Disaster movies show us predicaments that call for a united, collective response delivered with a side of outstanding special effects and high camp performances. Those who act contrary to this spirit (placing their individual good above that of the group) are inevitably dealt their comeuppance, which the audience is meant to relish. Perhaps no movie in the disaster canon is as collaborative as Inferno, a joint production between Twentieth Century Fox and Warner Bros., with a script based on two novels and headlined by two of Hollywood’s leading men of the day, Newman and McQueen. Indeed, to keep things completely equal, their characters are given the same number of lines and the actors’ names are presented in the opening credits at the same time. Within the film, little drama is mined from rivalry between McQueen’s fire chief and Newman’s architect. When the two share the screen, it’s primarily to work in respectful concert to rescue innocent bystanders.

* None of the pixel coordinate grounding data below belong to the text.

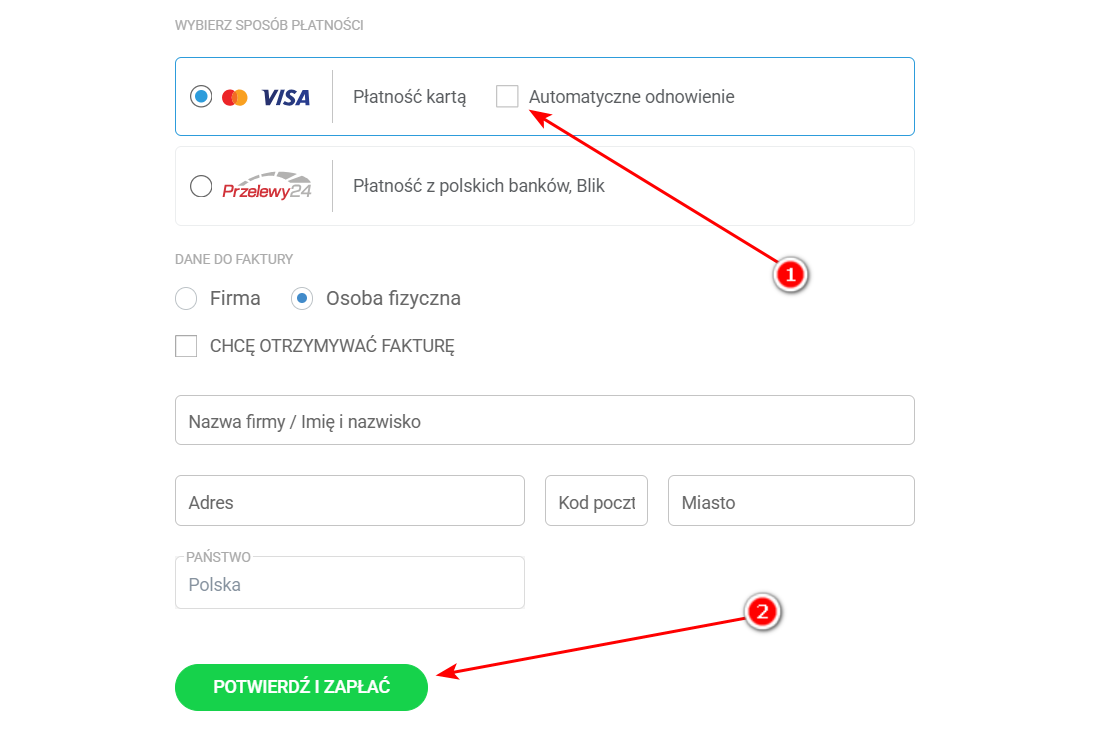
Task: Click the Mastercard logo icon
Action: (x=235, y=97)
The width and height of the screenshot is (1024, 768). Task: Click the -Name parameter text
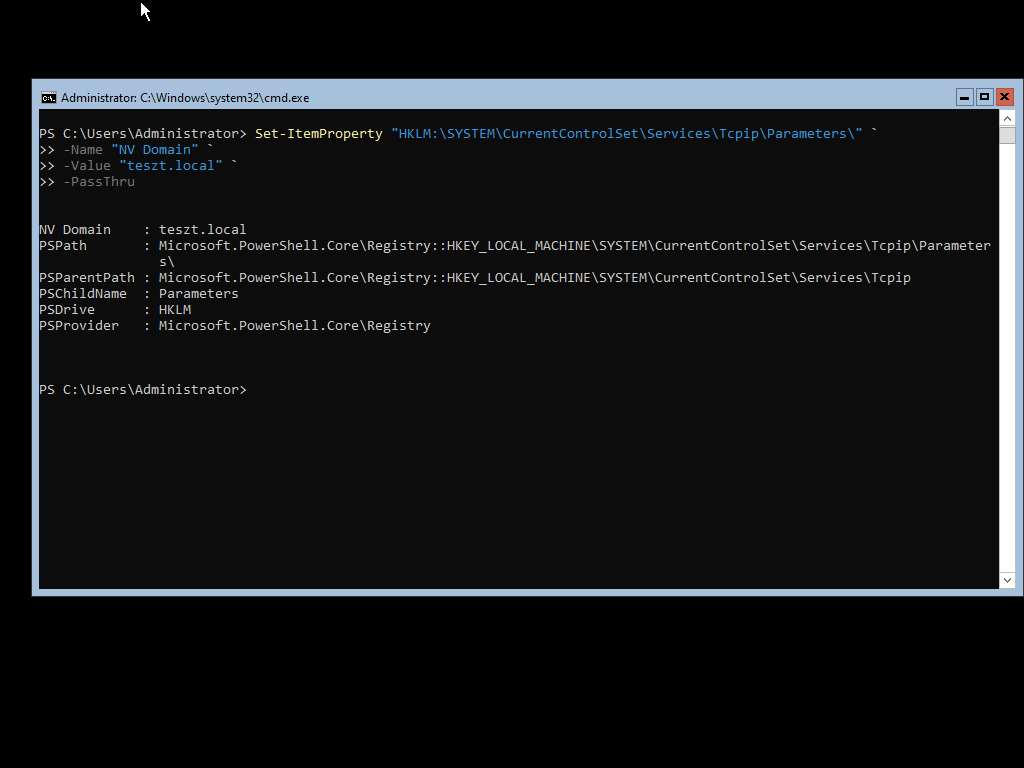click(83, 150)
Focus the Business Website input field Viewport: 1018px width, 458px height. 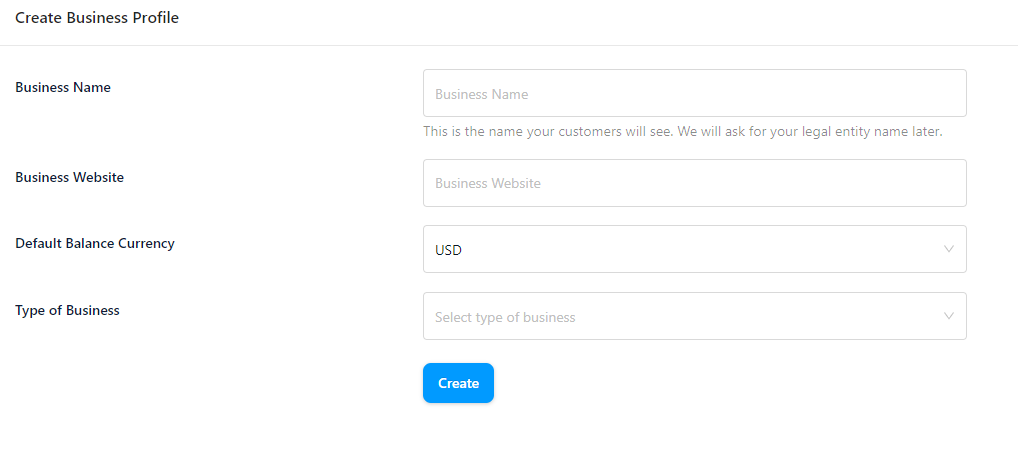pyautogui.click(x=695, y=183)
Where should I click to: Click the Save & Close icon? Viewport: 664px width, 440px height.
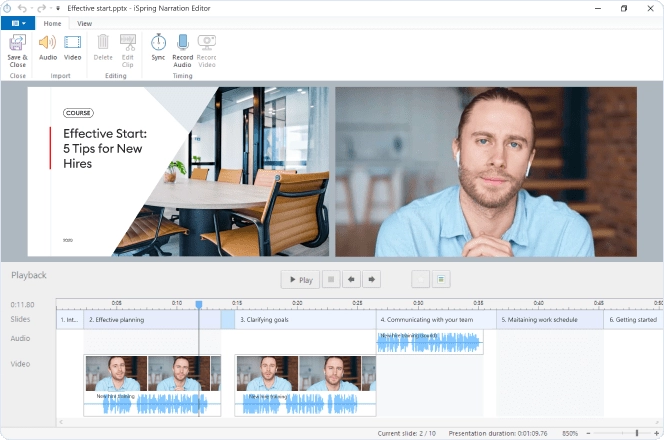point(17,43)
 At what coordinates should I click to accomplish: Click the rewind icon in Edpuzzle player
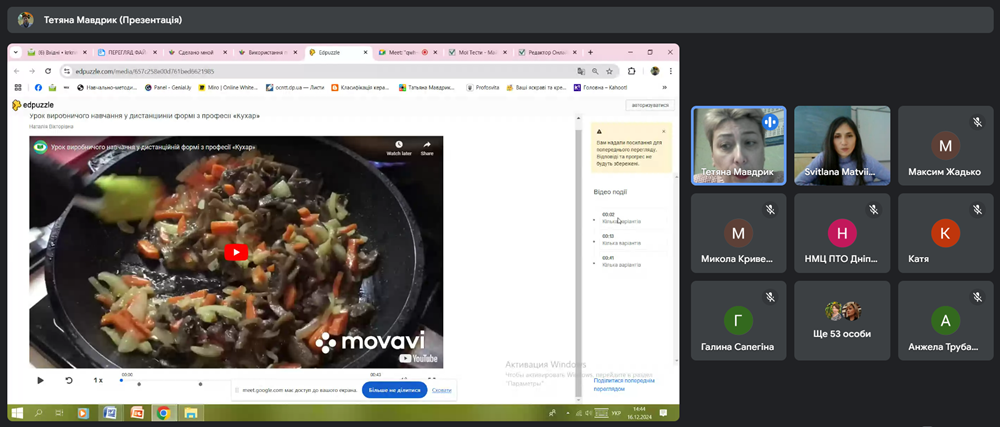(x=69, y=380)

The Day After Tomorrow. (Photo: Centropolis Entertainment)

The psychology behind disaster movies is not particularly difficult to parse. Wheeler Winston Dixon, author of Disaster and Memory, sums it up nicely in a BBC.com piece: “People go to disaster movies to prove to themselves that they can go through the worst possible experience but somehow they’re immortal.” Dixon’s summation fits well with Salon film critic Andrew O’Hehir’s closing critique of San Andreas: “We know our country is doomed, and I mean we know it, on a bone level. But somehow or other we also think our kids will grow up and be cool and it’s all totally fine. The coming disaster is for other people.”

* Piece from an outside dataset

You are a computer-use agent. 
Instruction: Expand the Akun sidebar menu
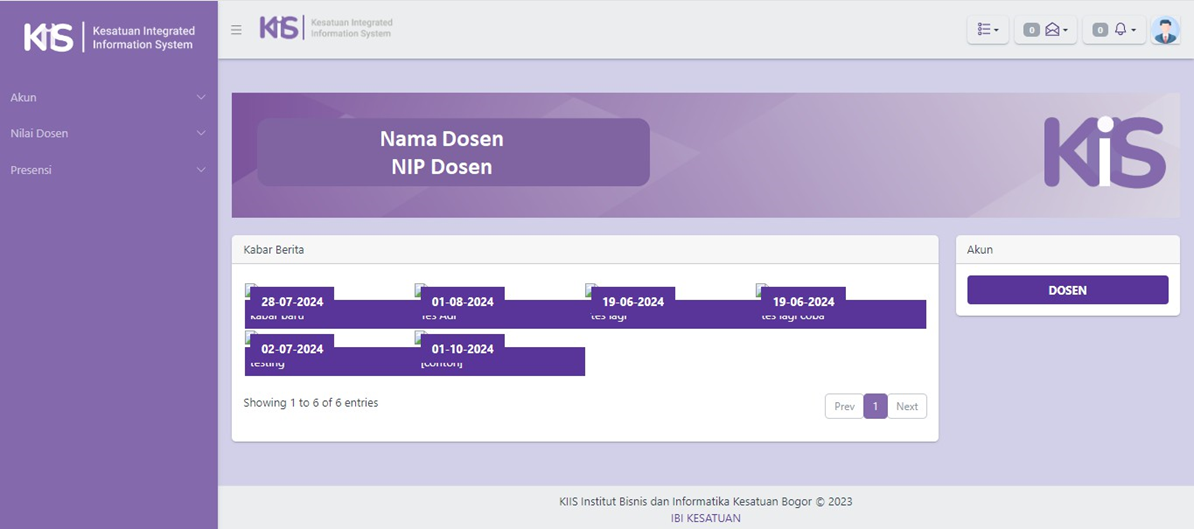(x=108, y=97)
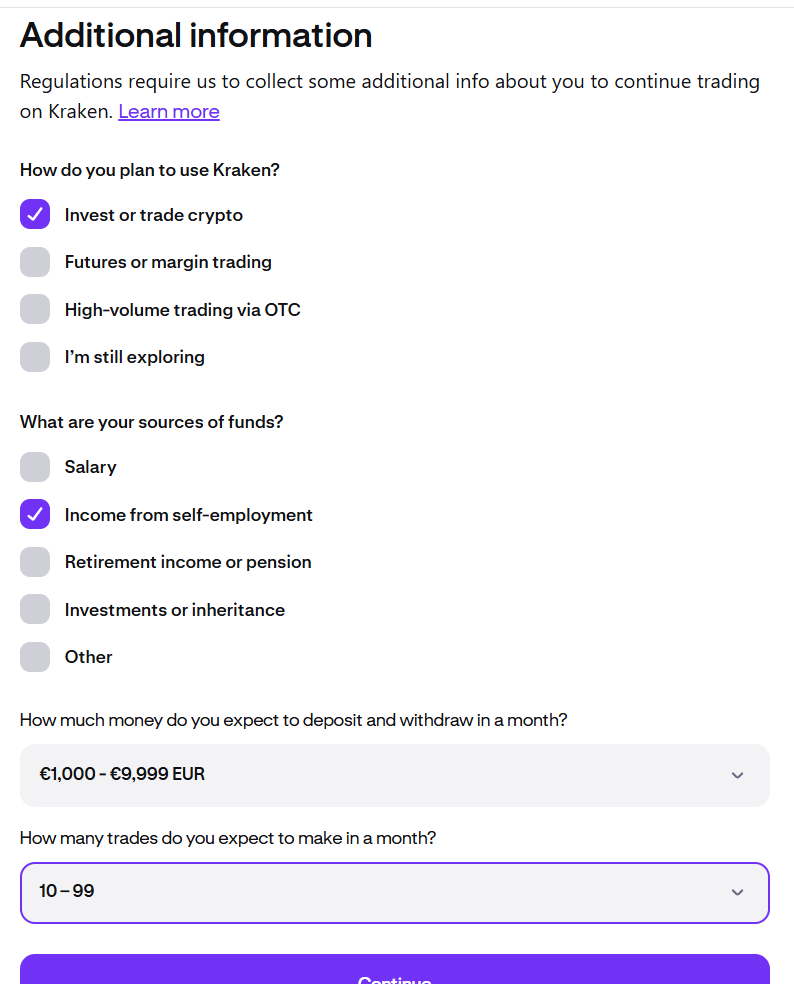Check the I'm still exploring box

click(35, 357)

If we agree disaster movies are, at some level, a manifestation of our desire to exert control over the uncontrollable (nature) and a salve for a general feeling of powerlessness, it’s little wonder that the 1970s were a golden age for the genre (and little wonder we’d contemplate a return to it now). At the risk of reducing the era to a series of Billy Joelesque couplets, the first few years of the decade featured the aborted Apollo 13 mission, the invasion of Cambodia, the eventual limping end of the Vietnam War, Richard Nixon’s re-election and resignation with Watergate in between, the historic Roe vs. Wade Supreme Court decision, the 1973 oil crisis, and the recession of 1973–75, featuring a crippling combination of inflation and high unemployment. The early ’70s also marked the dawning of the modern environmental movement, with 1970 seeing both the establishment of the Environmental Protection Agency and the first worldwide Earth Day. Against a backdrop of political and social upheaval, there seemed no better time to work out our collective angst and no more popular big screen way to do it than to put the day’s finest leading men up against the most the uncaring foe of all: Mother Nature.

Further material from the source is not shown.